Decide on synthetic or natural

Decide if you want a synthetic or natural-fiber brush.

When starting out, go with the less-expensive synthetic. Save natural-fiber for when you’re more experienced.

Step 2

Choose medium

Decide what medium you’ll be working in.

If you’re painting in acrylics or oils, start with synthetic brushes because these paints are harder to clean out of the brush.

Step 3

Familiarize yourself w/ 8 types

Familiarize yourself with the 8 main types of brushes: round, flat, bright, filbert, fan, angle, mop and rigger.
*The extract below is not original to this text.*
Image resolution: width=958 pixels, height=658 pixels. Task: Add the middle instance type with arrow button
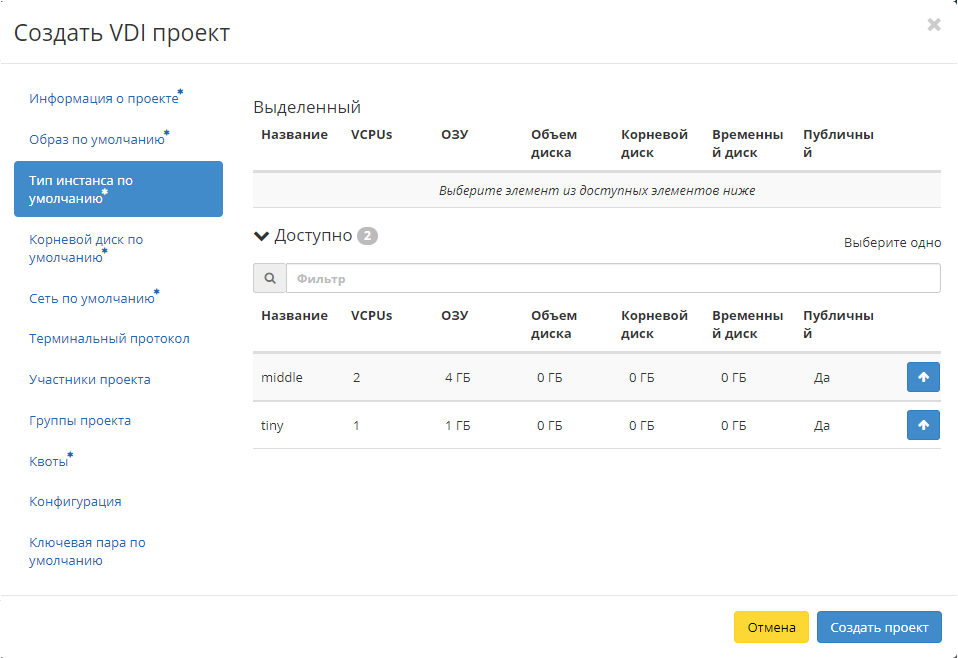coord(923,377)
round brush (closely arranged bristles for detail); flat blush (flat end for quickly moving paint around); bright brush (flat but with shorter, stiffer bristles); filbert brush (domed ends); fan brush (for blending paints); angled brush (general detail brush); mop brush (broad soft paint application); rigger (round brush with long hairs)

Step 4

Hold brush

Pick a brush and hold it in your fist, bristles up.

After rubbing, the whole brush should take its original shape, and no bristles should fall out.

Step 5

Choose flat & filbert

Choose two workhorse brushes—a flat and a filbert—as your main brushes.

Choose the brush size depending on the size of your work. A size 6 is good middle ground to start.

Step 6

Select smaller & larger sizes

Choose two more flats and two more filberts, one of each a size smaller and larger than the size you already have.

Step 7

Choose special brushes

Select any other special brushes you think you’ll need based on your project. This should be all you need to begin, so grab a canvas and start experimenting!

Some of the best brushes use the hair of animals, the best being sable brushes from the tail of a sable marten.